Channel 4's chief creative officer Jay Hunt is thought to be the favourite to become the broadcaster's new chief executive following final interviews this week.
If selected, as Media Guardian believes that she might be, Hunt would become the first female chief executive of any of the traditional ‘first four’ UK television channels.
Australian born Hunt has been the creative force behind introducing Gogglebox and acclaimed drama Humans to Channel 4, but has had to fend of anti-feminist and ageist discrimination claims in the past, both at Channel 4 and as former controller at the BBC, having axed both Miriam O’Reilly and John McCririck.
She faces competition for the post from Alex Mahon, the female former chief executive of Shine. Mahon has been the producer of MasterChef and Broadchurch and currently runs the special effects firm behind Hollywood blockbusters including Gravity and Interstellar. Sales chief Jonathan Allen is also a candidate for the role.

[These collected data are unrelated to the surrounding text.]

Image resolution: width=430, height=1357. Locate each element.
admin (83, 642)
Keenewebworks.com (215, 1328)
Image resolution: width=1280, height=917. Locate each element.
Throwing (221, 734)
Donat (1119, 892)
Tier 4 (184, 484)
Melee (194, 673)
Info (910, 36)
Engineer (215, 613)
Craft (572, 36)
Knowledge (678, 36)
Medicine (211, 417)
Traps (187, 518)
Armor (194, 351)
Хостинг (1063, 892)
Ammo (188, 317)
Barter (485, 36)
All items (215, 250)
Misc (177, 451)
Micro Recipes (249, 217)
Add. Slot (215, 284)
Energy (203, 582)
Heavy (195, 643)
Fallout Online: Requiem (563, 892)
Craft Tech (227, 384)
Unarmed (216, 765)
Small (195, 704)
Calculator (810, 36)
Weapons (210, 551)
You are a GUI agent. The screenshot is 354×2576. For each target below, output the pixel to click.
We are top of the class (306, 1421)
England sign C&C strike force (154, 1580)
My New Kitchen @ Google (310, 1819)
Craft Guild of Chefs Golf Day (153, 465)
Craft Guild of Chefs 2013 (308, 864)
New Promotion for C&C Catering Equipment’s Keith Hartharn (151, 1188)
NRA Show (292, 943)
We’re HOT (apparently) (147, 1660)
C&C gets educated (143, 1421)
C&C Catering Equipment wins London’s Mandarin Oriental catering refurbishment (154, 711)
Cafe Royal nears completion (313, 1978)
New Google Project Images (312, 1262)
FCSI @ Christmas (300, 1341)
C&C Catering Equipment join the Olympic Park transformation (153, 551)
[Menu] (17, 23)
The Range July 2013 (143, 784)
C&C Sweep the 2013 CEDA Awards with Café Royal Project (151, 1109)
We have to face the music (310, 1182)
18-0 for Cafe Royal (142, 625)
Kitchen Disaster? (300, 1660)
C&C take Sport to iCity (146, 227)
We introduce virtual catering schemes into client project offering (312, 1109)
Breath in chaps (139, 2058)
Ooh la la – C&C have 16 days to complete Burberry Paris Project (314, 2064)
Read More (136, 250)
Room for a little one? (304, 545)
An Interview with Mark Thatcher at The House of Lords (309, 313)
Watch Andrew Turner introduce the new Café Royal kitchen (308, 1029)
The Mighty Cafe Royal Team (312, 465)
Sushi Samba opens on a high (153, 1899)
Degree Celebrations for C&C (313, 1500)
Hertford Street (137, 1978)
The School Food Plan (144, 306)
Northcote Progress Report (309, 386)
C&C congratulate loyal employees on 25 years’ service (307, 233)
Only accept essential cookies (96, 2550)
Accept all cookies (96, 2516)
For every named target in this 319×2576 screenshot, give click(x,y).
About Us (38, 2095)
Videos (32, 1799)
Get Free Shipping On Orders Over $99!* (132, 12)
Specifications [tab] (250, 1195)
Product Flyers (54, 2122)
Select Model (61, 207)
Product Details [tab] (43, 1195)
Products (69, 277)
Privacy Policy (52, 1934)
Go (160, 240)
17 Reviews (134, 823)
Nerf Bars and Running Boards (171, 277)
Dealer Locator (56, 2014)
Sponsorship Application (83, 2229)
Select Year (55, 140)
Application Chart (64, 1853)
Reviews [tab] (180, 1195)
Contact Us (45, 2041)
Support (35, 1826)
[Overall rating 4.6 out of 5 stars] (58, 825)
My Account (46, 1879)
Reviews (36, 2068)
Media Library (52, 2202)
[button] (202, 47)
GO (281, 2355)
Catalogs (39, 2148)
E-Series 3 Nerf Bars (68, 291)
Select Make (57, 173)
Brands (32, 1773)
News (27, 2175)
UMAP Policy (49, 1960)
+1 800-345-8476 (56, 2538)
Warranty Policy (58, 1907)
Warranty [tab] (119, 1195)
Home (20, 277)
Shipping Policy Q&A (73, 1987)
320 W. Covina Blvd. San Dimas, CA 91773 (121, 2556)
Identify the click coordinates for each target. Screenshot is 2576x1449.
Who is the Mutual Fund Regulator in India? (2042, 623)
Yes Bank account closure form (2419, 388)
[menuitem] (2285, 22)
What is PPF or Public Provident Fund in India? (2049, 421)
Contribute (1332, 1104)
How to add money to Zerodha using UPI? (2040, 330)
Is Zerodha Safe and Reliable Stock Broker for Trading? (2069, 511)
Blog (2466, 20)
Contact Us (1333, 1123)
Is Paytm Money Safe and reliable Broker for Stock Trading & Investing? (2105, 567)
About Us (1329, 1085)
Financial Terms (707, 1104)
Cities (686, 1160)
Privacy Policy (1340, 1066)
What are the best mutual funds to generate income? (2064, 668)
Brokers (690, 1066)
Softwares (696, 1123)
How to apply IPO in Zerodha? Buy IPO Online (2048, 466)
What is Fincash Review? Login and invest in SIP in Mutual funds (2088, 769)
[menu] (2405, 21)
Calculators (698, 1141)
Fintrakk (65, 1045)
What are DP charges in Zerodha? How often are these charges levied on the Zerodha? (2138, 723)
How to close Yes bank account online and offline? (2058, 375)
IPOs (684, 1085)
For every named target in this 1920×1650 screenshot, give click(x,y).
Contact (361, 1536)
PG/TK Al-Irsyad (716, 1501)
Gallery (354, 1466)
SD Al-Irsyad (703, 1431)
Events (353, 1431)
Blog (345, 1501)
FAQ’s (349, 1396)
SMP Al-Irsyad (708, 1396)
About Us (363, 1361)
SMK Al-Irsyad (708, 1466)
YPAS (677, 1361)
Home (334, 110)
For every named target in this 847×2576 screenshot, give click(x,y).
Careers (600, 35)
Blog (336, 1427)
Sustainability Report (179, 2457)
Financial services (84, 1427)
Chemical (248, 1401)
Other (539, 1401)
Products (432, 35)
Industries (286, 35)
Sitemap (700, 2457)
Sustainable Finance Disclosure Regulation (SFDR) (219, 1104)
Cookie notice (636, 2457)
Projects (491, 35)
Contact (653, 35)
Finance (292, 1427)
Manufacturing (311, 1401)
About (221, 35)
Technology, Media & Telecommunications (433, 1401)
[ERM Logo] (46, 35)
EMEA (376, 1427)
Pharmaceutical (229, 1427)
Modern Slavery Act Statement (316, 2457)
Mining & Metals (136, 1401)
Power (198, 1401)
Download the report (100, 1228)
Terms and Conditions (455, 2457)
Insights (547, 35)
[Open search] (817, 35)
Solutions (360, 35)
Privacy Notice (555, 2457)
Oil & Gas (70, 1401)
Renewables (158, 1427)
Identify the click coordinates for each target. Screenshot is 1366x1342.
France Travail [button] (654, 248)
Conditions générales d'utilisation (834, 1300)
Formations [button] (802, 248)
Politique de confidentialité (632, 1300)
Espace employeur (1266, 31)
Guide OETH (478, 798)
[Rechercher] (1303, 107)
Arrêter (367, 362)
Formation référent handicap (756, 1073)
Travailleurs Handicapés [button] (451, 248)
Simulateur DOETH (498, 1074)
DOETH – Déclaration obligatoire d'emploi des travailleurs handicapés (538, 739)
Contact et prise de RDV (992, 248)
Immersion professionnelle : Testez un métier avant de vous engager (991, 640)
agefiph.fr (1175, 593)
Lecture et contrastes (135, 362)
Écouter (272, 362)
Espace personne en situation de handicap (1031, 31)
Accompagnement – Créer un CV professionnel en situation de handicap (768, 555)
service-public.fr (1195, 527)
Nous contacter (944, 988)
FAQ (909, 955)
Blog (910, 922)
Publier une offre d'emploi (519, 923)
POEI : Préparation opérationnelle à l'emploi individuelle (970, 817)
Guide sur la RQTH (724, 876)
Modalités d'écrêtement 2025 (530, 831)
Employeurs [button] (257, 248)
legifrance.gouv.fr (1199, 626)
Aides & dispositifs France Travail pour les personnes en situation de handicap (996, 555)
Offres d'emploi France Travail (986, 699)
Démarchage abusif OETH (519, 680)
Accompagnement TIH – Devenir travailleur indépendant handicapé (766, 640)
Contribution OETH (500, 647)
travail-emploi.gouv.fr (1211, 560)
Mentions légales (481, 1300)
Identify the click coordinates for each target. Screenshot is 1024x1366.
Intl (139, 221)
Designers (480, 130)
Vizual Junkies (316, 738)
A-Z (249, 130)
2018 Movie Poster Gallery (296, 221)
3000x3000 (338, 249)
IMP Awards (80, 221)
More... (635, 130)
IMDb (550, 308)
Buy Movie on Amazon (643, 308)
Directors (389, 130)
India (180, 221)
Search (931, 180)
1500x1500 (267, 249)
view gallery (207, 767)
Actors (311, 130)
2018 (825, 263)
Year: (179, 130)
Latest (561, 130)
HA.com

Frontrunner Hunt began her media career in the UK in 1989 when she became a researcher for BBC Breakfast News before moving onto Newnight, Panorama and then editor of the BBC’s One and Six O'Clock news programmes. She has also served as director of programmes at Channel 5 and was credited as the executive who acquired The Great British Bake Off for Channel 4, albeit sans the majority of its original cast.
The new chief executive will take over from the seven-year tenure of David Abraham. A vociferous opponent of the government’s former plans to sell-off the broadcaster, Abraham chose to step down in March to establish his own venture, saying: “I hope to build an organisation that makes use of all that I learned from leading different kinds of innovative businesses,”
Abraham also resisted a move of Channel 4’s headquarters outside the capital to a location such as Birmingham, but the new chief executive may have to prove more open the possibility due to persistent political pressures. With Hunt having worked previously in Birmingham with Daytime for the BBC, this may prove more of a draw.
Channel 4 has seen something of a small ratings renaissance over the past year, having decreased in viewing figures consistently over the decade, but its core demographic of 18-34 year-olds is thought to have declined by around 15%.